This story is a few days old, but it’s still an interesting one.  The following picture was taken by NASA’s Galaxy Evolution Explorer space telescope (Galex for short) in ultraviolet:

Now, one of the first ideas this might conjure up is a comet, though if you’ve seen pictures of comets, you’d know that this was not quite right.  Indeed it is not a comet, but something much bigger and further away.

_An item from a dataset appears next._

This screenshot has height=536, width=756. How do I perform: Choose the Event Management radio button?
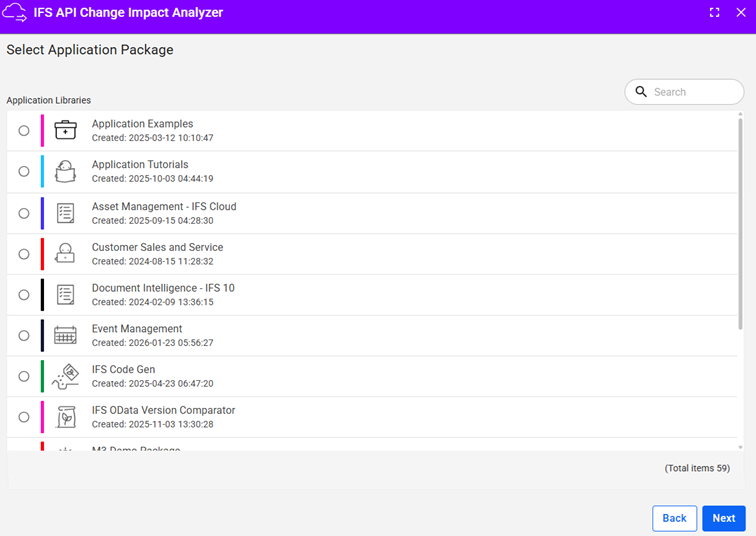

It is a luminous trail of gas 13 light years long being ejected by a moving star, which is at the center of the “head” of this trail, on the right side of the image.  What makes this even more interesting is the fact that this tail is only “visible” in ultraviolet light (making it technically invisible to us).  Here’s a comparison of the ultraviolet imagery and the visible imagery:

As you can see, there’s no trace of the tail.  So what it is?  Well, Mira is a red giant, an older star much like what the sun is predicted to be in a few billion years.  It’s spent most of its hydrogen reserve and is now fusing helium, which makes it more unstable and causes it to eject hot debris.  As it moves through the galaxy at a supersonic rate, the debris leaves a trail, which is visible to us only in ultraviolet.  For a better, more detailed explanation see NASA’s page on the subject and Phil Plait’s Bad Astronomy Blog post.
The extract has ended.